Peter Blum and Italy: ‘Italië het ons aangegryp’
Early readers of the two volumes of verse—Steenbok tot poolsee (“Capricorn to Polar Sea”, 1955) and Enklaves van die lig (“Enclaves of the Light”, 1958)—of Peter Blum (1925–90) recognised his original and distinctive grasp of Afrikaans, although he was not a native speaker, and acknowledged that his work brought to the language a strong sense of European culture and history. Within that Europeanness, the Italian dimension of Blum’s work is explored here. There are some biographical sources for the sensitivity to and knowledge of Italy revealed in the poetry.
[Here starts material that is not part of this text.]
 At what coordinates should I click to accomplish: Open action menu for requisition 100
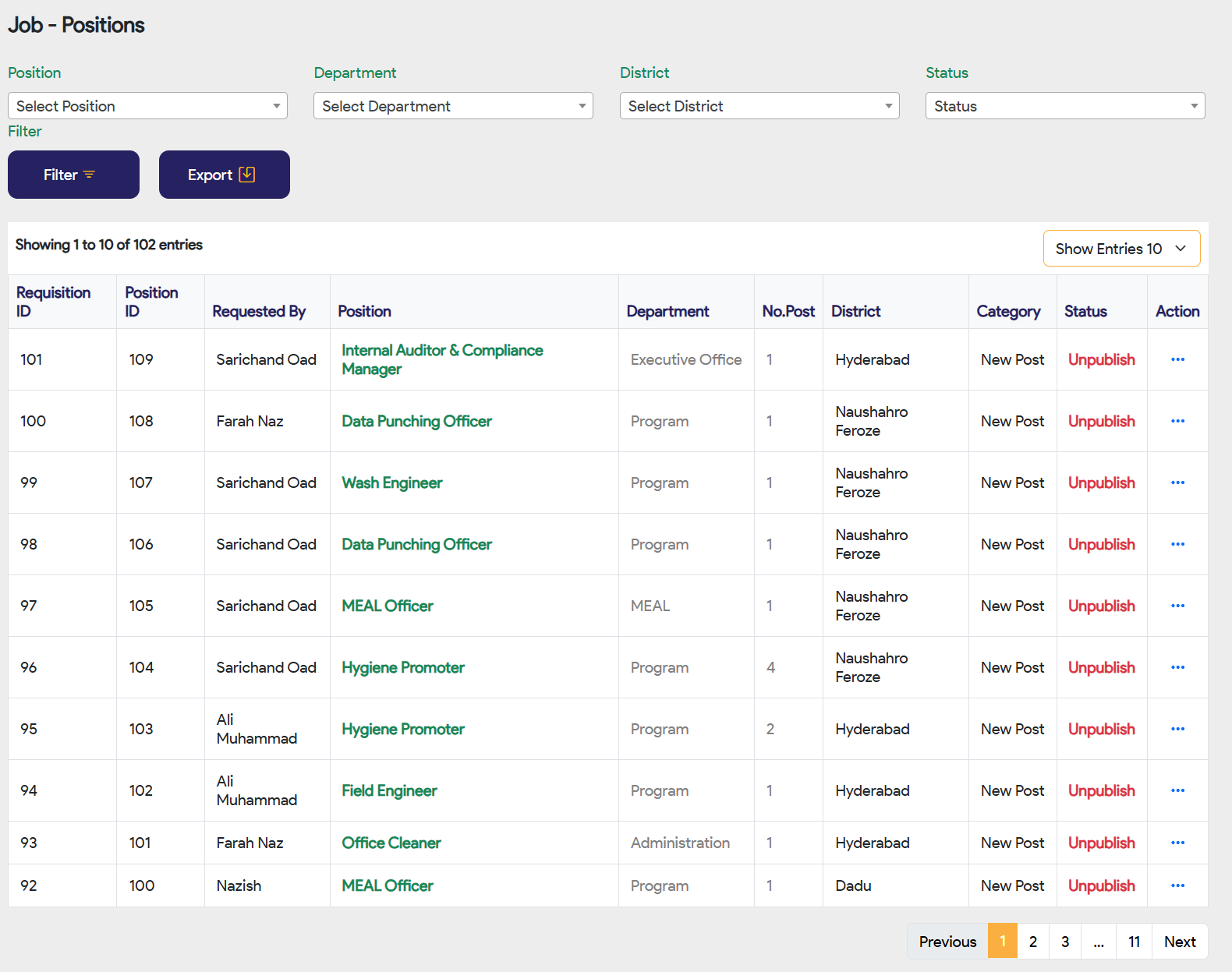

This paper explores particularly Blum’s “Kaapse sonnette” (“Cape Sonnets”), versions of some of the Sonetti Romaneschi of G. G. Belli (1791–1863), transposed to Cape Town of the 1950s, and “Die klok in die newel: ’n narrasie in twee episodes” (“The Bell in the Mist: A Narration in Two Episodes”), an autobiographical mini-epic that brings together Blum’s adolescence and young manhood in an account of his calling as a poet. Although Blum chose Afrikaans as his poetic medium, and rejected his native German, his embrace of Italy was largely mediated by his reading of Goethe.
Keywords: Afrikaans poetry, G. G. Belli, Italy, J. W. von Goethe, Kaaps (Afrikaans language variety), Peter Blum, Sonetti Romaneschi.